Les maux du marché touchent également la gestion quotidienne. En haute saison, il reçoit jusqu’à 1 500 camions par jour. «80% de ces véhicules arrivent entre 18h et 1h du matin», déclare le directeur. A l’entrée, l’établissement dispose de six ponts-bascules. «Pour les garder en bon état, chaque semestre nous en utilisons trois par alternance», explique le régisseur. Résultat, les trois peseurs accordent 2 à 3 min à chaque camion.

«A cette étape, nous vérifions uniquement le poids de la marchandise. Sur sa nature, nous nous contentons de la déclaration verbale du chauffeur du véhicule», ajoute le régisseur. «Malheureusement, certains profitent de ce manque de moyen et de temps pour faire de fausses déclarations sur la nature en vue de minimiser le montant des redevances», dénonce le responsable qui souligne tout de même qu’il existe à l’intérieur du marché des contrôleurs chargés de vérifier la conformité de la marchandise. Or, ce contrôle reste inefficace. En 2014, 70 véhicules ont été arrêtés alors que le nombre des fraudeurs est bien plus important.

Sur ce registre, le directeur du marché tient à rappeler qu’une enveloppe de 10 MDH a été budgétisée par le Conseil de la ville en 2014 pour l’achat de 6 scanners à placer à l’entrée du marché. Mais «à aujourd’hui rien n’est encore fait», déclare-t-il.

Le Conseil de la ville table sur un chiffre d’affaires de 165 MDH en 2014

La fixation des prix des fruits et légumes est également un problème qui provoque l’ire des commerçants. Ces prix sont arrêtés par la commission d’approvisionnement chaque lundi et jeudi pour les jours qui suivent. A titre d’exemple, le lundi matin les membres de la commission font une tournée au niveau du marché et notent les prix de vente. A 13h, ils se réunissent pour établir une moyenne des prix et fixer la liste qui sera appliquée le mardi, le mercredi et le jeudi. Et ainsi de suite. «Le marché ressemble à une bourse. Les prix de vente changent d’une heure à l’autre. Par conséquent, il nous arrive souvent de payer la taxe de 6% sur un prix qui est nettement supérieur au prix de vente de notre marchandise», déplore un grossiste. Et de renchérir: «Nous payons une taxe sur les quantités que nous faisons entrer au marché et non pas celles que nous vendons».

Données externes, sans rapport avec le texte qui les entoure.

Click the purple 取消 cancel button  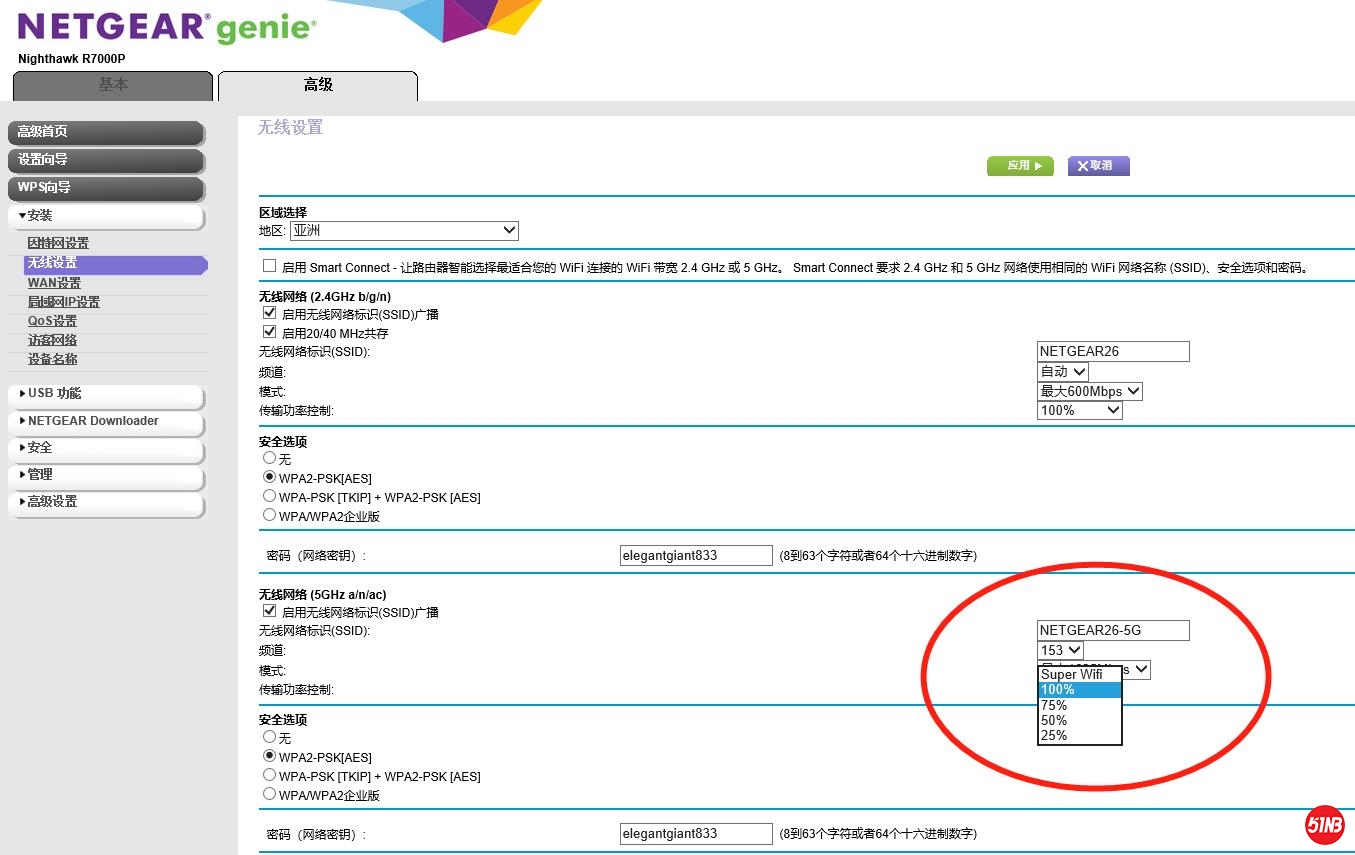click(x=1098, y=166)
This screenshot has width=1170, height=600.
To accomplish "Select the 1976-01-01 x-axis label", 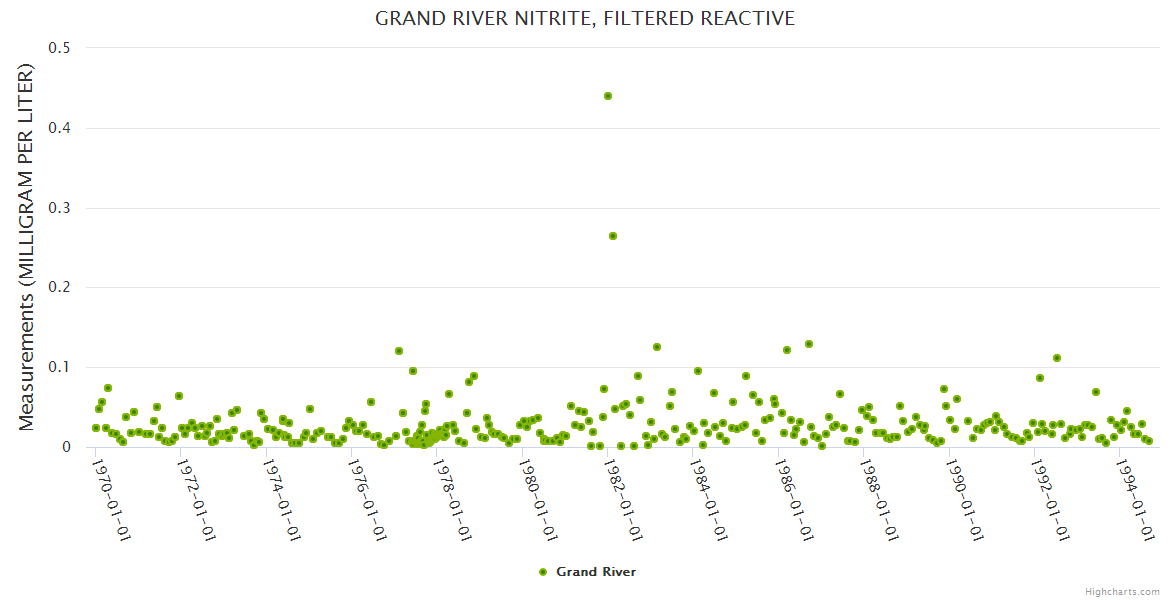I will (366, 498).
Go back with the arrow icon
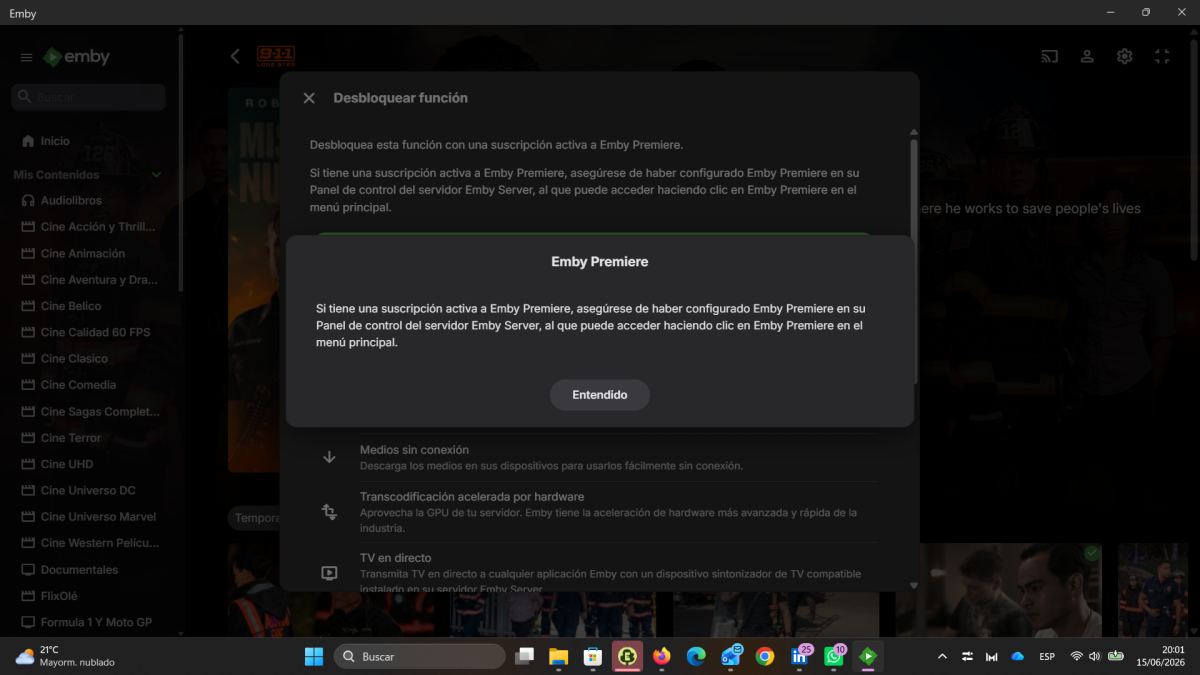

Enfin, la concurrence déloyale à l’intérieur et à l’extérieur du marché a obligé bon nombre de commerçants à rejoindre le circuit informel (voir encadré). Pour remettre de l’ordre dans la gestion, Casa Prestation aura donc du pain sur la planche. Mais le jeu en vaut la chandelle ! Le marché a réalisé un chiffre d’affaires de 120 MDH en 2013. Le Conseil de la ville, qui ambitionne de récupérer le reste à recouvrer (200 MDH environ), prévoyait 165 MDH pour l’année en cours. Objectif difficile à réaliser puisqu’au 17 décembre on en était à 110 MDH.